Goal: Quote the records below word for word, everything from the line containing "AiaStore (1020, 18)" down to the line containing "アルミ窓システム (67, 152)", both ends included. Leave the pictures out.

Available records:
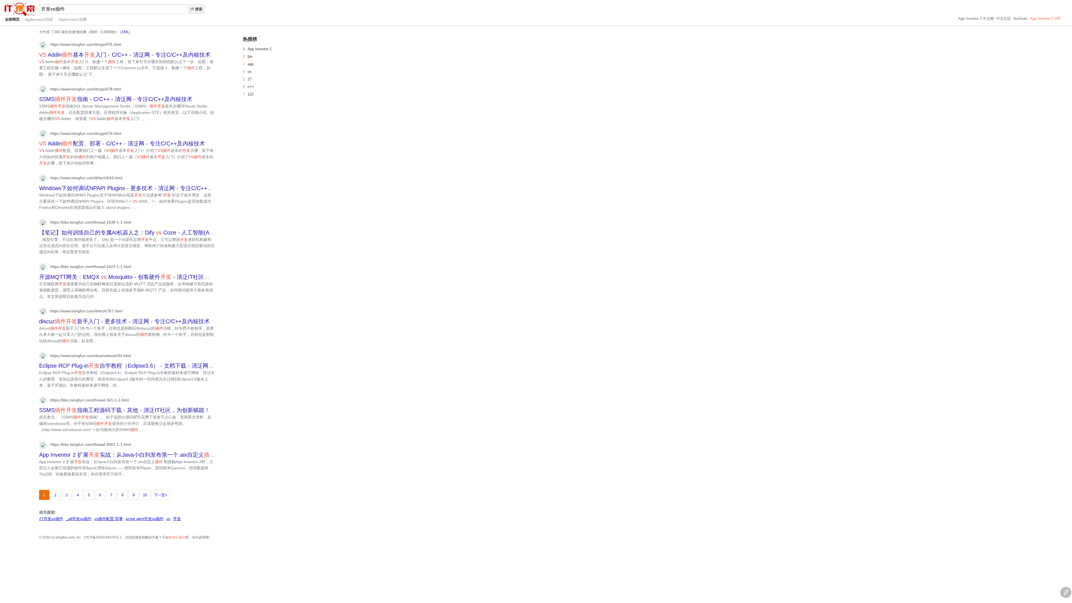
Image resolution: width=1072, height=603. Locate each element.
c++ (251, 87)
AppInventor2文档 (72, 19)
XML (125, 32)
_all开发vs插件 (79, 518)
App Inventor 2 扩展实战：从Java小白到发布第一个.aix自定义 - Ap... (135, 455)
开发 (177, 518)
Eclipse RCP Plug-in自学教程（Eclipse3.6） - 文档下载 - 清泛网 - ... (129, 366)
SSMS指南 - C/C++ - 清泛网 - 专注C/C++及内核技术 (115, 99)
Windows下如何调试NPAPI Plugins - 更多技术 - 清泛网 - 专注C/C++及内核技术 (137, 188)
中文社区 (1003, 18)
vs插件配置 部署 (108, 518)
==
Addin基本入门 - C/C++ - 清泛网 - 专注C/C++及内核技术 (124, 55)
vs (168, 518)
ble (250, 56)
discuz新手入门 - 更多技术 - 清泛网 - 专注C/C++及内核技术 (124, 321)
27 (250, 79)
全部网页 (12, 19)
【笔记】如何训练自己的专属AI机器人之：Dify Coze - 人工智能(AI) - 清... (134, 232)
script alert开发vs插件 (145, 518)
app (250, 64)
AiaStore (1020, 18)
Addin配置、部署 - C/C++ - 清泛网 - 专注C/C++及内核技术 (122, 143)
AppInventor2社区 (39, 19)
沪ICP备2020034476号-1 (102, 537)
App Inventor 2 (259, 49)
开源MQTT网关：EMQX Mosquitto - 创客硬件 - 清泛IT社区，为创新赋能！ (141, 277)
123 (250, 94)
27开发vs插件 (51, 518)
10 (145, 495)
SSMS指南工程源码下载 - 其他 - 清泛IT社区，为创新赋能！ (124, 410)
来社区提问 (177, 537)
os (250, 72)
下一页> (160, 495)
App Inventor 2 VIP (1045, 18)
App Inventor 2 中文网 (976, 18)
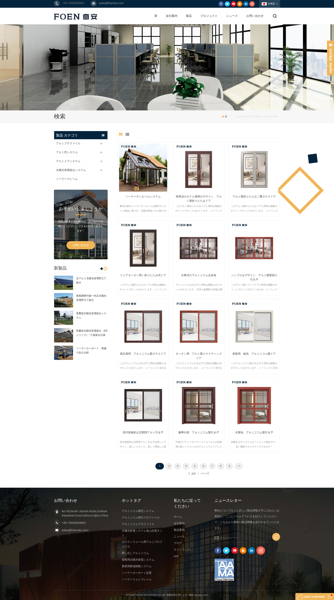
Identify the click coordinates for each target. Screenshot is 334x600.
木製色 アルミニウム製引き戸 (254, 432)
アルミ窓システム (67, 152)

Correct result:
AiaStore (1020, 18)
Addin配置、部署 - C/C++ - 清泛网 - 专注C/C++及内核技术 (122, 143)
AppInventor2社区 (39, 19)
沪ICP备2020034476号-1 (102, 537)
App Inventor 2 (259, 49)
开源MQTT网关：EMQX Mosquitto - 创客硬件 - 清泛IT社区，为创新赋能！ (141, 277)
123 (250, 94)
27开发vs插件 (51, 518)
10 (145, 495)
SSMS指南工程源码下载 - 其他 - 清泛IT社区，为创新赋能！ (124, 410)
来社区提问 (177, 537)
os (250, 72)
下一页> (160, 495)
App Inventor 2 VIP (1045, 18)
App Inventor 2 中文网 (976, 18)
Identify the click coordinates for each target. Screenshot is 334x600.
木製色 アルミニウム製引き戸 (254, 432)
アルミ窓システム (67, 152)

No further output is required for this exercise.